— Task item —
Summarize the excerpt on early sugar exposure in mice in three sentences.

So no difference in activity until there is a reward of sugar. Sugar seems to be a bigger incentive for the control group either that or the other mice are less motivated by sugar. Either way it seems a little counterintuitive.

The researchers explain the differences by saying that the mice exposed to sugar early on are less willing to put effort into getting the reward. If the sugar is readily available they will consume it (as with the sucrose preference test). So it’s more a matter of work involved than not wanting the sugar.

Glucose tolerance & chocolate chips

With all the talk of childhood diabetes in people you’d figure that the mice exposed to unlimited sugar early on would have elevated blood glucose when challenge, but nope.

There was no difference in glucose tolerance between control mice and mice given unlimited sugar – weird. It could go back to the short exposure to sugar and that since then the mice were given healthy food and were active.

So far unlimited early sugar exposure doesn’t seem like a bad thing.

Could it be that unlimited sugar as a child isn’t so bad? Can we dispense Baby’s First Froot Loops with abandon?

Nope.

baby froot loops 245x300 Over Sugared Children = Over Fat Adults?

The dietary challenge (aka the gorge-on-chocolate-chip test) found that there was a big downside to early sugar exposure – vulnerability to obesity.

If the mice were on a healthy diet then there were no difference, but once high sugar and high fat food was introduced then there were differences. With the same amount of chocolate chips (the researchers weighed all the food) the early-sugar-exposed group gained more weight than the control.

— Dataset —
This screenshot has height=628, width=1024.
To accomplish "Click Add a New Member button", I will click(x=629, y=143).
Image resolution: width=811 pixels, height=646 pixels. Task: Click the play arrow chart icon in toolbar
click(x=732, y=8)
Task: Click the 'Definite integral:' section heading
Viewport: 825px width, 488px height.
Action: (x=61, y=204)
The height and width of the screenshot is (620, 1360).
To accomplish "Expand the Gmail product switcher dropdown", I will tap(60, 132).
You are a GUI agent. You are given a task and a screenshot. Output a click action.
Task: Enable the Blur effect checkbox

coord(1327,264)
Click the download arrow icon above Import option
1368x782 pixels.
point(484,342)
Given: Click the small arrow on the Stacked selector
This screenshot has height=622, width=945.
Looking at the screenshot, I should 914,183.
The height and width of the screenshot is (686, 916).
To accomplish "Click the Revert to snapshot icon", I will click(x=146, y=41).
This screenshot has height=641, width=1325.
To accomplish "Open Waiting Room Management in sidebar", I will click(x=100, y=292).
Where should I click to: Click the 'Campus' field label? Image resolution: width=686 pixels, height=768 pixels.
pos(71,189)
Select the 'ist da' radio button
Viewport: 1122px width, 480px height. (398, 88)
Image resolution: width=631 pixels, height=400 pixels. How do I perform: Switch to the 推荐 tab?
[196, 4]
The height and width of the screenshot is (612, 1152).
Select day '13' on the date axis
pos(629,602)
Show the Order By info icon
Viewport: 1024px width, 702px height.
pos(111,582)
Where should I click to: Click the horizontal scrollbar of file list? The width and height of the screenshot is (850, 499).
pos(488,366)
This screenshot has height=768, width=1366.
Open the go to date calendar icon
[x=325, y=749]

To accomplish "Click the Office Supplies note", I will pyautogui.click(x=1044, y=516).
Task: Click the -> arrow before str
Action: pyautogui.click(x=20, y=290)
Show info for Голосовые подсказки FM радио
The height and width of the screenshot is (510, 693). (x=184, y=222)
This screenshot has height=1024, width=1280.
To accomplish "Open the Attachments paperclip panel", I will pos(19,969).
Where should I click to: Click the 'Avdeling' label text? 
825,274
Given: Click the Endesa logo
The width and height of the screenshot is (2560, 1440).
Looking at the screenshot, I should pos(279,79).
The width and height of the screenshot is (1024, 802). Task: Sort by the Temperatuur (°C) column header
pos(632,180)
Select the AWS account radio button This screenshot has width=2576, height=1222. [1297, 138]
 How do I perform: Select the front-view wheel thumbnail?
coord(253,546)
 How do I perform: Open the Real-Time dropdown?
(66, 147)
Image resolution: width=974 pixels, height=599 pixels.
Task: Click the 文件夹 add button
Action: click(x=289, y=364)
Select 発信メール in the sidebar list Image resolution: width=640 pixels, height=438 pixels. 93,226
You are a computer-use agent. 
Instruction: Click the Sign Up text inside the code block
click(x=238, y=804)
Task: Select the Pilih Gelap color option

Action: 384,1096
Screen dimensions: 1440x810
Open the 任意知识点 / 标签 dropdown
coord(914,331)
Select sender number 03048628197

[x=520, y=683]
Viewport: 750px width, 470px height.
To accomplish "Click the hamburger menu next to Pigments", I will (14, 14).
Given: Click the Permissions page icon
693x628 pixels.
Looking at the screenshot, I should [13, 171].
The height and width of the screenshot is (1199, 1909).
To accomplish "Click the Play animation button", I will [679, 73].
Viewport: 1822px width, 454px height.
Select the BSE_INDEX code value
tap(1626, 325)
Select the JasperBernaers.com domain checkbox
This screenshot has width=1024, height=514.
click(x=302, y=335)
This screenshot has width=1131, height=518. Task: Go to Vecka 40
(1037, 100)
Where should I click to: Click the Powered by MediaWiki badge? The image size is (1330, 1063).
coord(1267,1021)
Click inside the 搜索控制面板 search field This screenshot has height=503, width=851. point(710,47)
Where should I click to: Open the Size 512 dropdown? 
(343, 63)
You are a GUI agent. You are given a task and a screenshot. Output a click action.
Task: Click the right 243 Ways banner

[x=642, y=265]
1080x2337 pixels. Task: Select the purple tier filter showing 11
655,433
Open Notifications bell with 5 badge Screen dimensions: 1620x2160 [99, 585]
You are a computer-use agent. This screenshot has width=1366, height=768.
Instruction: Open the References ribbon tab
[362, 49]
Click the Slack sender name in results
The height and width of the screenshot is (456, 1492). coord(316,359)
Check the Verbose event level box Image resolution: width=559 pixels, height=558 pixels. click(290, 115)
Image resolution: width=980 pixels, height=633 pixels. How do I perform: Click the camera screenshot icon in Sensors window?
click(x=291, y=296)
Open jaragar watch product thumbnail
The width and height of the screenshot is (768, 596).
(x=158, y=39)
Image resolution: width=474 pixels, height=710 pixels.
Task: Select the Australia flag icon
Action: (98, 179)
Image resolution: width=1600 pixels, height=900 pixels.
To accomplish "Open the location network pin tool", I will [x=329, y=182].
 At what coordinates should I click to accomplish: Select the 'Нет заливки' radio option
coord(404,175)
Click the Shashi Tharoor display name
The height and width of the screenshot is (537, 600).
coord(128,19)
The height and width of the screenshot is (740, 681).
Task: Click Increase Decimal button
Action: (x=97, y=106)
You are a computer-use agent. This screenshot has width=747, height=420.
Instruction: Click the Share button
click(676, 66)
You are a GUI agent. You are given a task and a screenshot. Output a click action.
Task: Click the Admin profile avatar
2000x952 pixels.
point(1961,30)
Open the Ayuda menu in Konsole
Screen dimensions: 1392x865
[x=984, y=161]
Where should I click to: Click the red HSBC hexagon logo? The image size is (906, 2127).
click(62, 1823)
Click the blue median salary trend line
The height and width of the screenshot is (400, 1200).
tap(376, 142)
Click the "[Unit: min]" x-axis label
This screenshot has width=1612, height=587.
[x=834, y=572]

— Task result —
Mice given unlimited sugar early on showed no difference in activity until a sugar reward was offered, and the researchers attribute this to those mice being less willing to put effort into getting the reward rather than not wanting the sugar. There was no difference in glucose tolerance between the control mice and the mice given unlimited sugar. However, once high-sugar, high-fat food was introduced, the early-sugar-exposed group gained more weight than the control group on the same amount of chocolate chips, revealing a vulnerability to obesity.